EXERCISE BRIEF: Switch "Describe" to "Identify" in the stretch from the start of the records through the line containing "center [365, 440].", and change nothing else. Leave the pictures out of your answer.

(Stored data)
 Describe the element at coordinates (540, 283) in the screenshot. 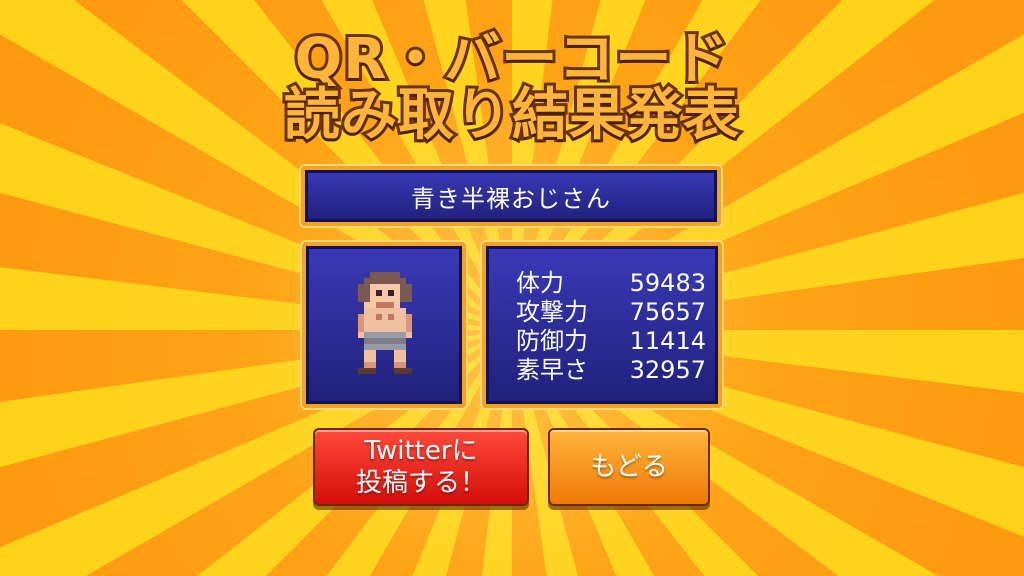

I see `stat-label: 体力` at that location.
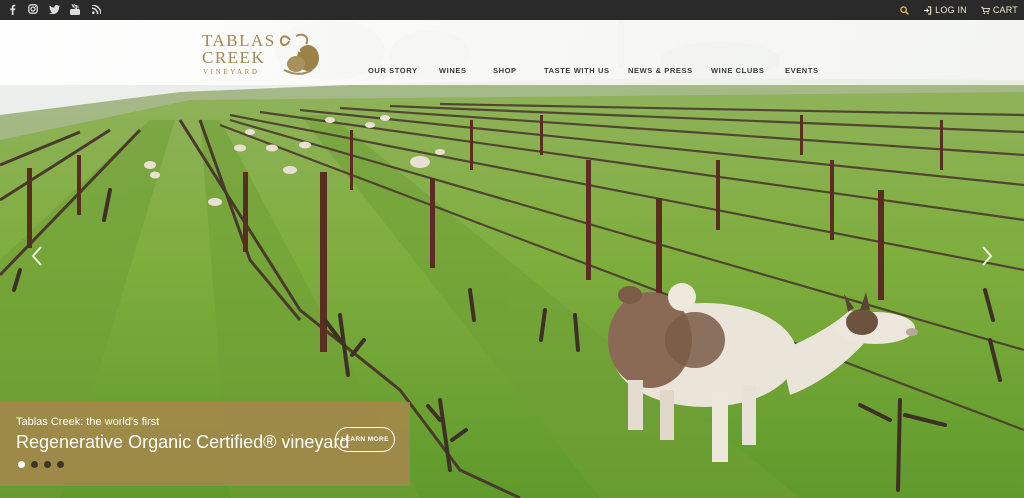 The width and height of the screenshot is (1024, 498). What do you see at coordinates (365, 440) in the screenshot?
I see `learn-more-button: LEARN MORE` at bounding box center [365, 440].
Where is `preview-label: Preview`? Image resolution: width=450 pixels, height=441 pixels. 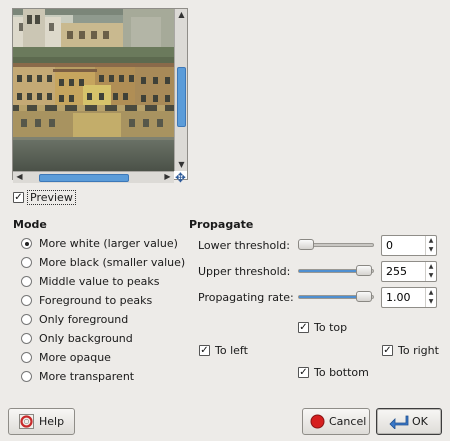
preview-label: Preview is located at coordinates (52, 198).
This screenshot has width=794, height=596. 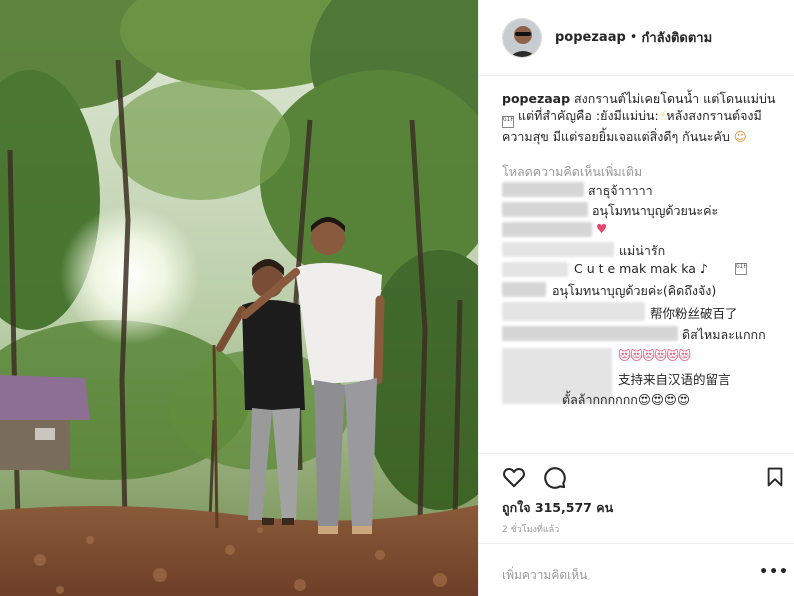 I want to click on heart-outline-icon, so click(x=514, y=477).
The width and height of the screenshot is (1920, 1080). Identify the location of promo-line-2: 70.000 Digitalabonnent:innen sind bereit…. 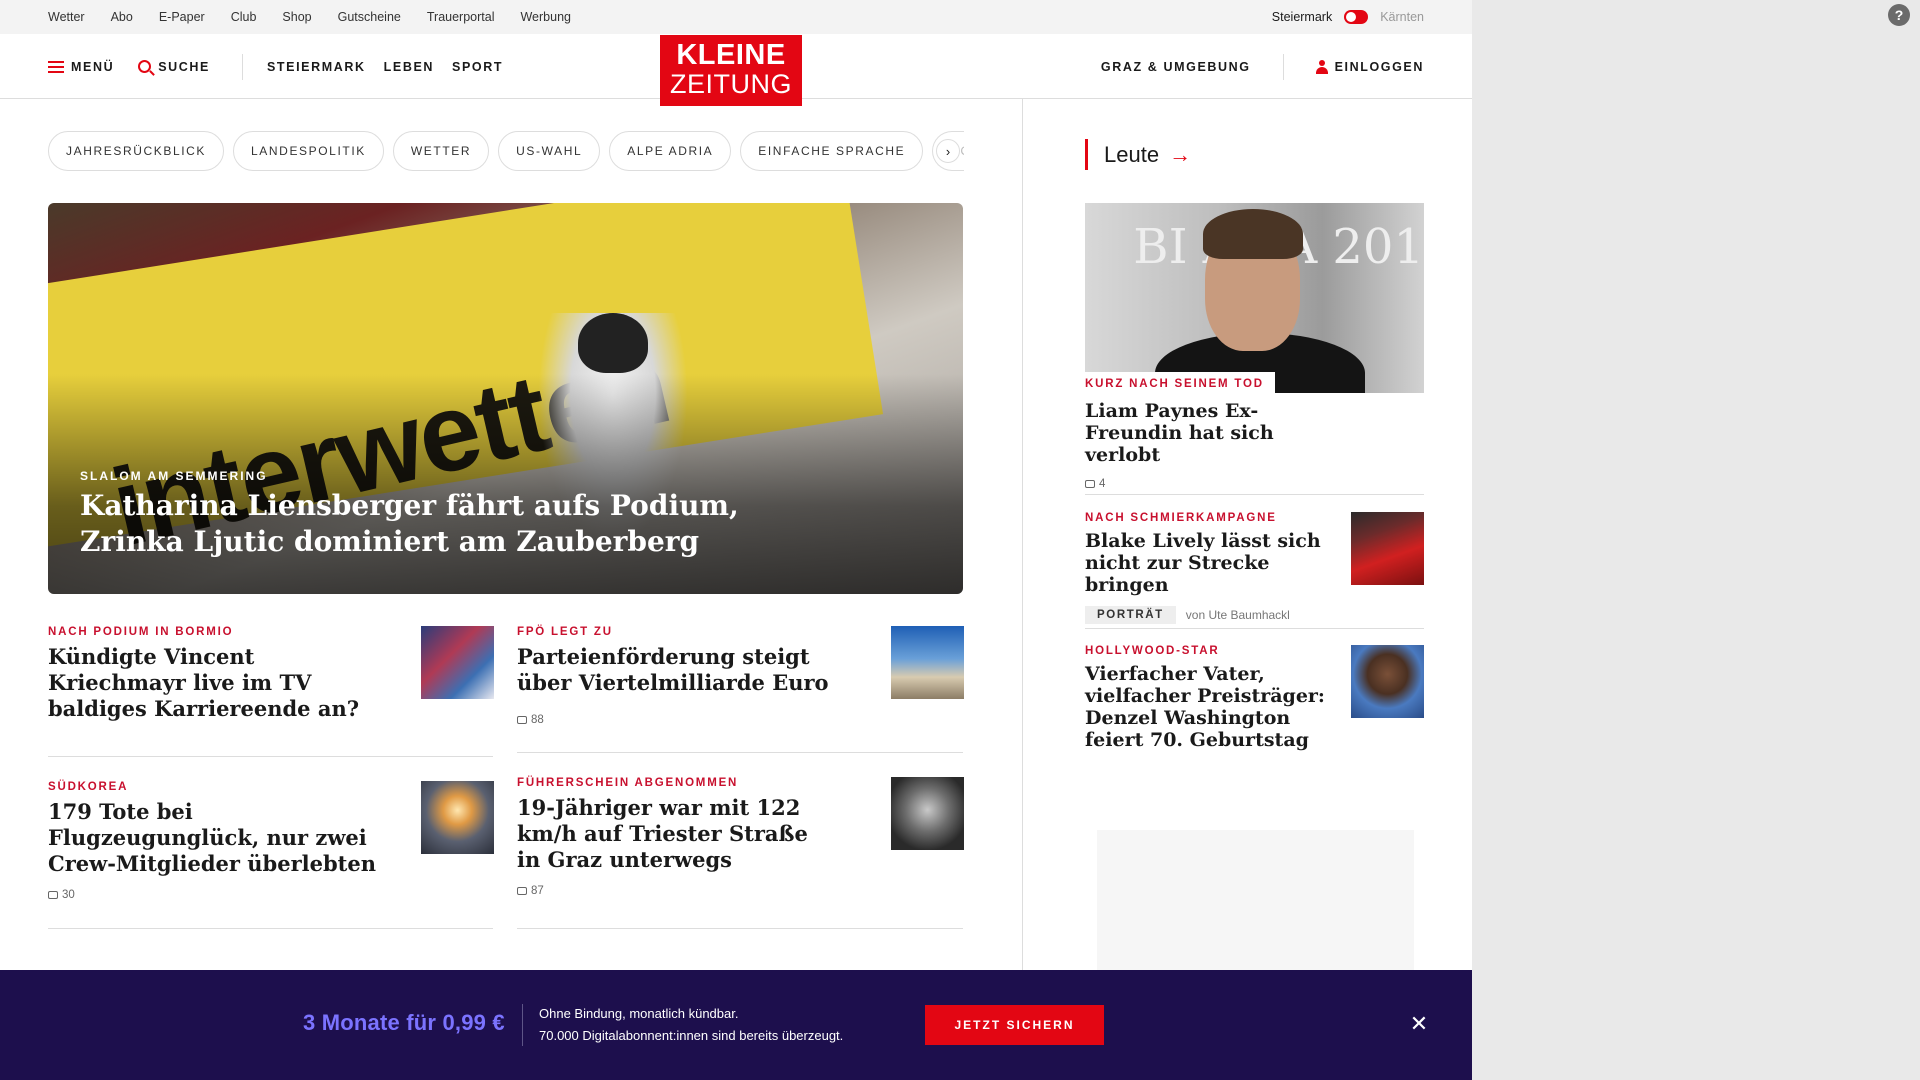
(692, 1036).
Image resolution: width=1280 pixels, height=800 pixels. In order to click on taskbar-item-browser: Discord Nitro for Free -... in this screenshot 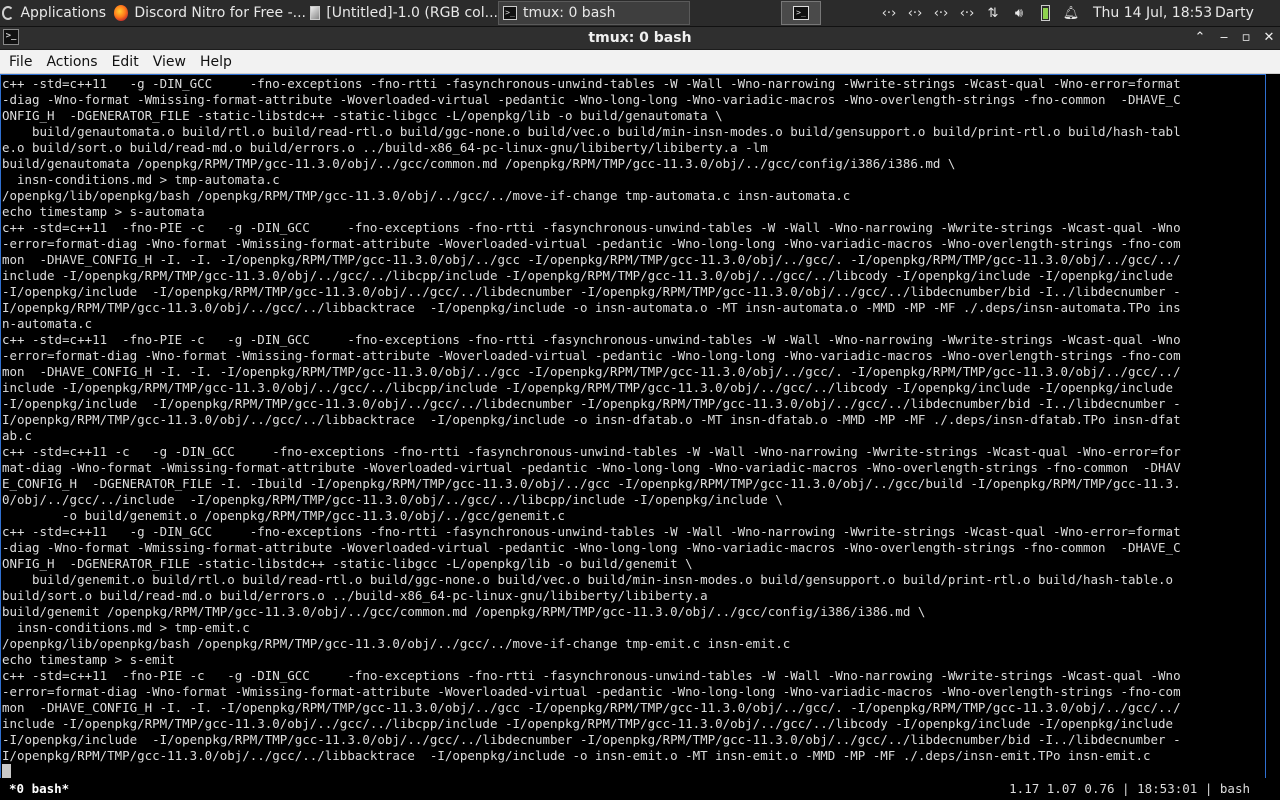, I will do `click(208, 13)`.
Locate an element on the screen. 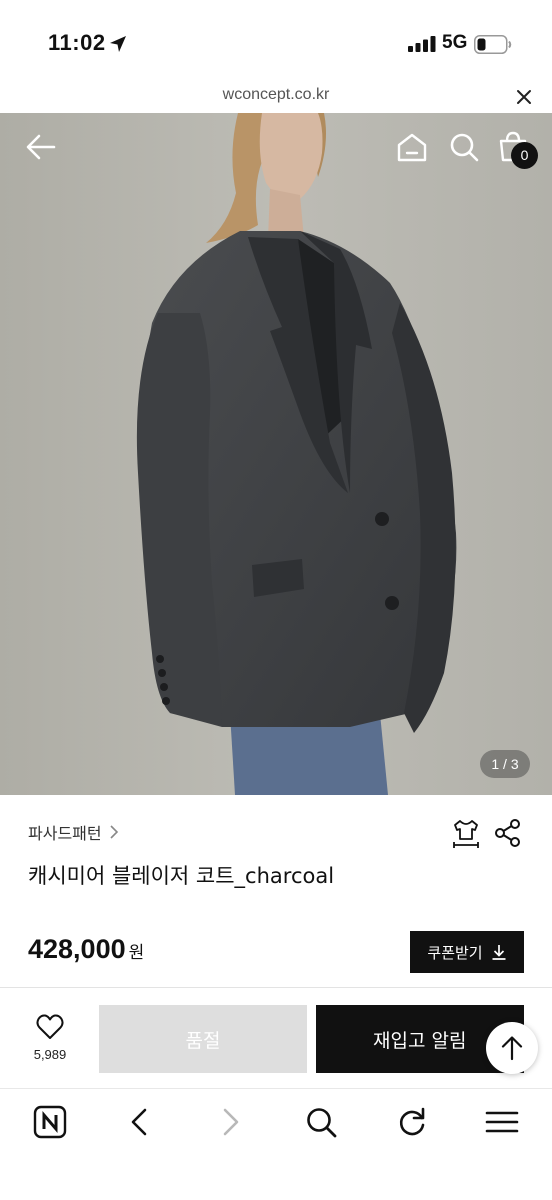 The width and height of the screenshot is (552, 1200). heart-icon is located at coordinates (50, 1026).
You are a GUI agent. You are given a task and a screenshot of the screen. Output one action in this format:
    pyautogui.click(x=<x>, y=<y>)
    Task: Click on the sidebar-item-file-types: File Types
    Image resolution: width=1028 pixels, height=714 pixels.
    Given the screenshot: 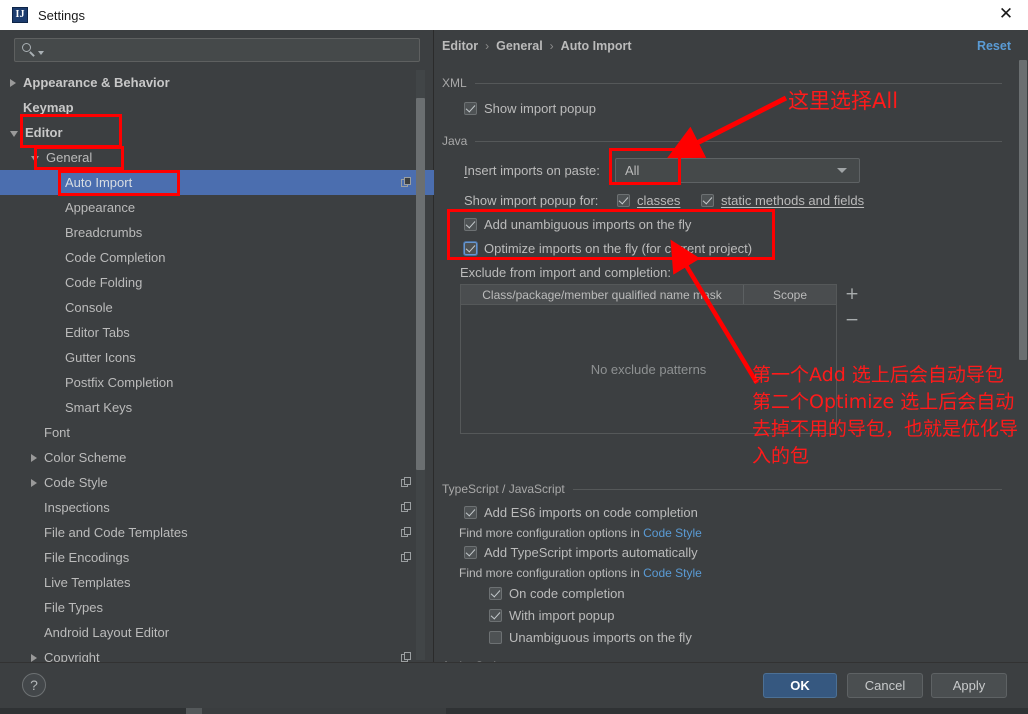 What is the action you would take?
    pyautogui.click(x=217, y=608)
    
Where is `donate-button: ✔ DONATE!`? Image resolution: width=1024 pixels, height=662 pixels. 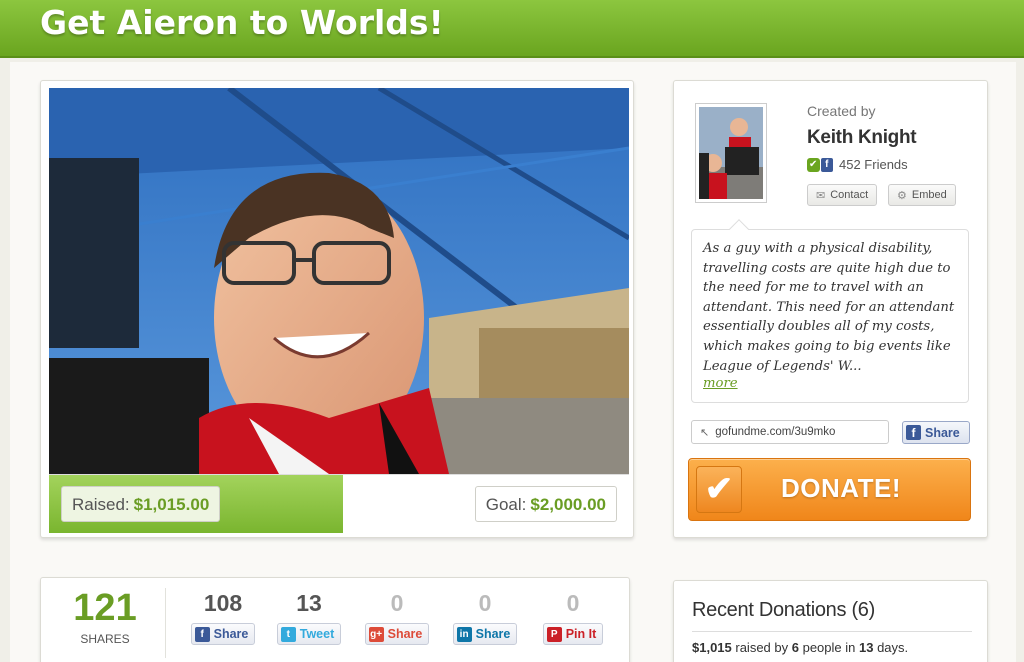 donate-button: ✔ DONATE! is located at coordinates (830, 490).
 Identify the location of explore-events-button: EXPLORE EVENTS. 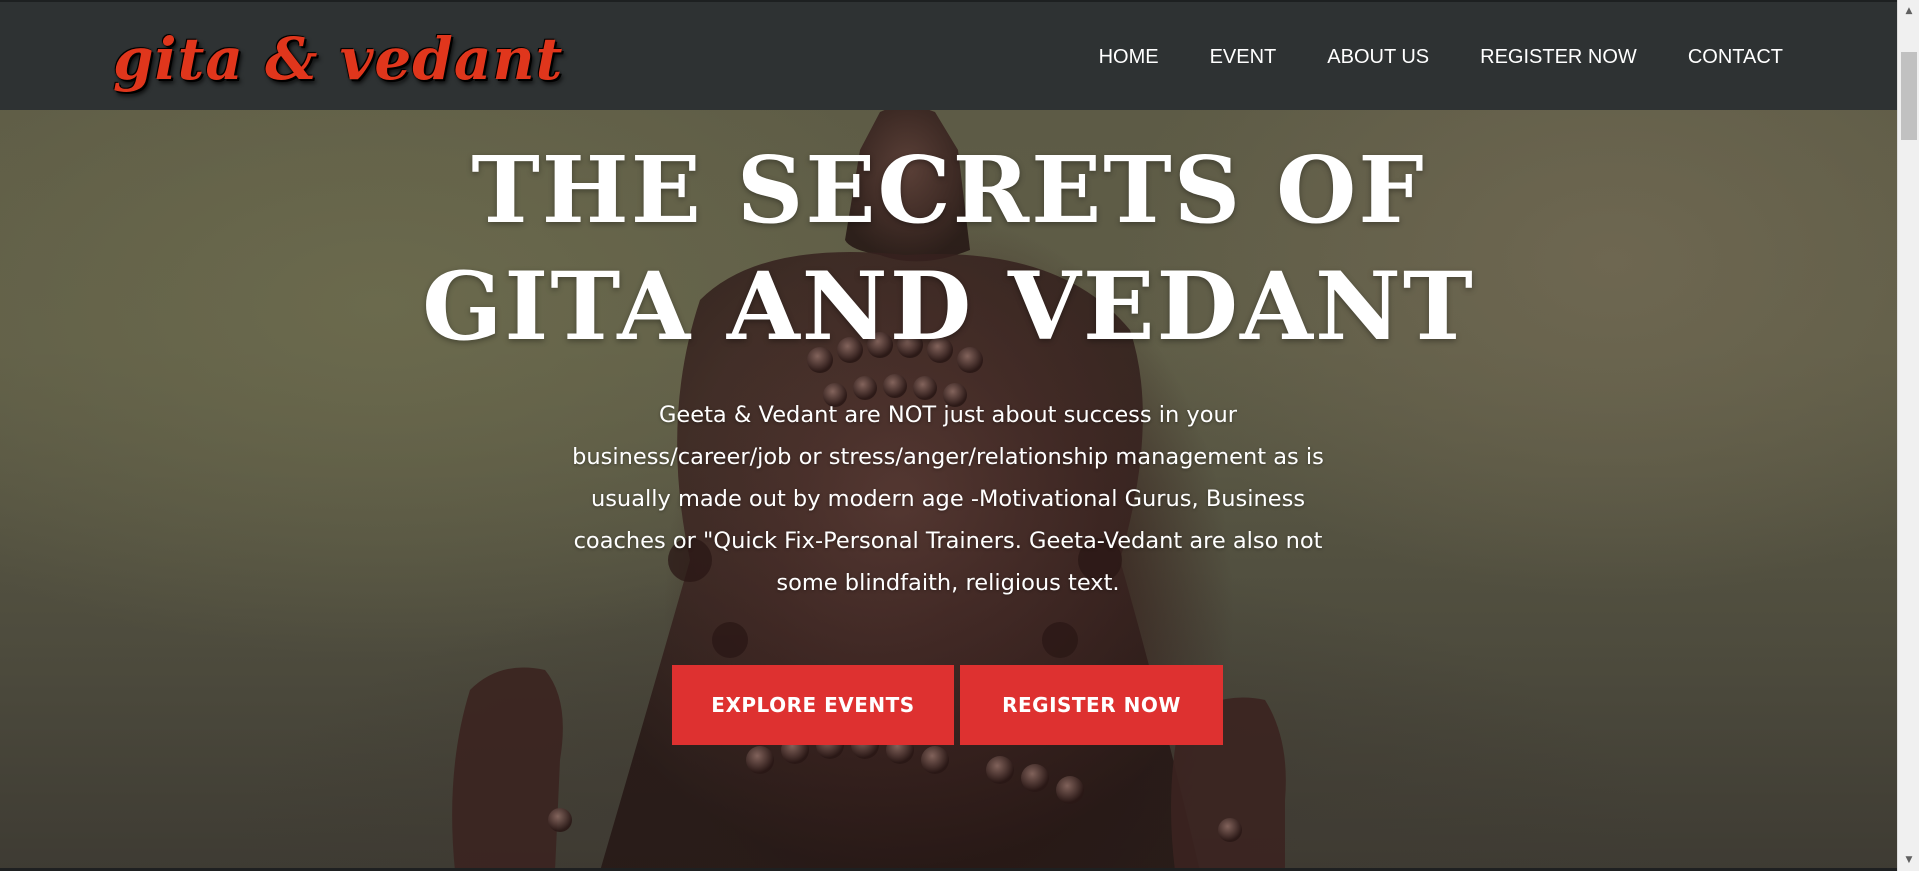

COMPLETED TASK:
 Identify the element at coordinates (540, 283) in the screenshot. 

I see `stat-label: 体力` at that location.
 The width and height of the screenshot is (1024, 498). What do you see at coordinates (365, 440) in the screenshot?
I see `learn-more-button: LEARN MORE` at bounding box center [365, 440].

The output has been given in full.